Tam is the Professional Civil Engineer Member of the State Water Resources Control Board, which has the joint authority of water right allocation and water quality protection in California. Her focus areas include ocean protection, water recycling, climate change, research and monitoring, groundwater protection, and organizational performance measurement and strategic planning. Tam previously served as Deputy Secretary at the California Environmental Protection Agency. Her environmental experience includes work in air quality, environmental justice, scientific peer review, hazardous substances control, health risk assessment, and environmental technology certification. In her free time, Tam enjoys biking and landscape photography.

Marcos Athanasoulis
Healthy Communities Institutes

Dr. Athanasoulis is the Chief Technology Officer for the Healthy Communities Institute. Dr. Athanasoulis, the chief architect of the Healthy Communities Network system, works on issues of interoperability of information systems with other information systems, scalability and oversees research. Also Director of Research Information Technology and Client Services for Harvard Medical School, Dr. Athanasoulis there leads the development of high performance computing infrastructure to support biomedical and healthcare research. Dr. Athanasoulis has worked in both the public and private sector to improve quality and efficiency of healthcare and the environment through information systems. Dr. Athanasoulis holds an MPH in Epidemiology and Biostatistics and a DrPH in Health Informatics from the University of California at Berkeley.

John Lowrie
Statewide Watershed Program Manager, California Department of Conservation

Kamyar Guivetchi
Manager, Statewide Integrated Water Management California Department of Water Resources

During his 29 years with DWR, Mr. Guivetchi has worked on numerous projects with the Central District, the Bay-Delta Office, the Division of Environmental Services, and the Division of Planning and Local Assistance. In his current assignment, he managed the DWR staff work and the public comment process for the California Water Plan, Update 2005. He is also working on the 2009 update to the water plan, the Delta Vision initiative to develop a vision and strategic plan for sustainable management of the Delta and Suisun, and the FloodSafe initiative to develop a sustainable flood management system and reduce flood risk.

Karen Larsen
Deputy Director of Office of Information Management and Analysis, State Water Resources Control Board

Chris Ratekin
Chief, Office of Community Planning, California Department of Transportation

Dejeune Shelton
Interim Executive Director, Great Valley Center

Dejeuné M. Shelton is Interim Executive Director and Senior Program Manager responsible for all aspects of program design and implementation including ensuring the quality of the programs, products, and communications produced meet the high standard of excellence of the organization.

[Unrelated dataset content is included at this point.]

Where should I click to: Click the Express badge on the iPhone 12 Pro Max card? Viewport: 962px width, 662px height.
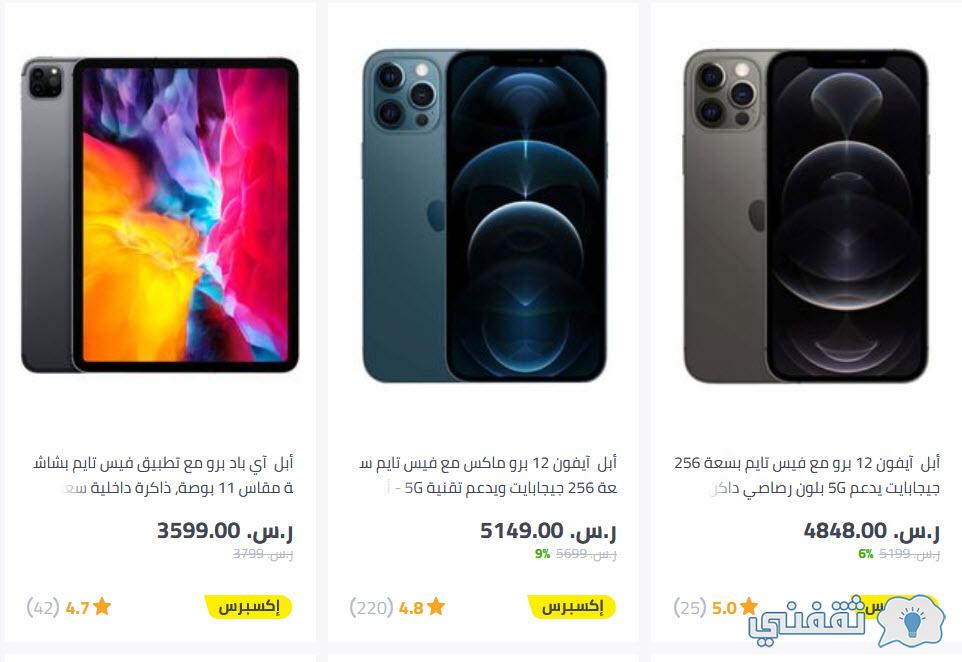pos(572,607)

Before joining the Great Valley Center in 2008, Dejeuné served as President of the Westside Community Alliance (WCA), a grass roots organization focused on improving communities and families residing on the Westside of Stanislaus County with a focus on the City of Patterson.

Dejeuné is very active in her community, serving as a City Council Member for the City of Patterson (2006-2010), and is a member of the Westside Health Task Force, the California League of Cities Community Services Policy Committee, and a Board Member for the Stanislaus County Red Cross.

Dejeuné earned her B.A. in sociology from California State University Stanislaus.

Jessica VanArsdale
Director, California Center for Rural Policy, California State University Humboldt

Jessica was born and raised in rural northern California. She received her bachelor's degree from the University of California, Berkeley and her Medical Degree from the University of California, San Francisco. She completed a residency in Family Medicine and Preventive Medicine at Oregon Health and Science University and concurrently completed a Masters in Public Health at Portland State University. Her training focused on health administration and policy, population based medicine and epidemiology. Her research interests include health disparities, access to healthcare in rural communities, preventive medicine and environmental and global health.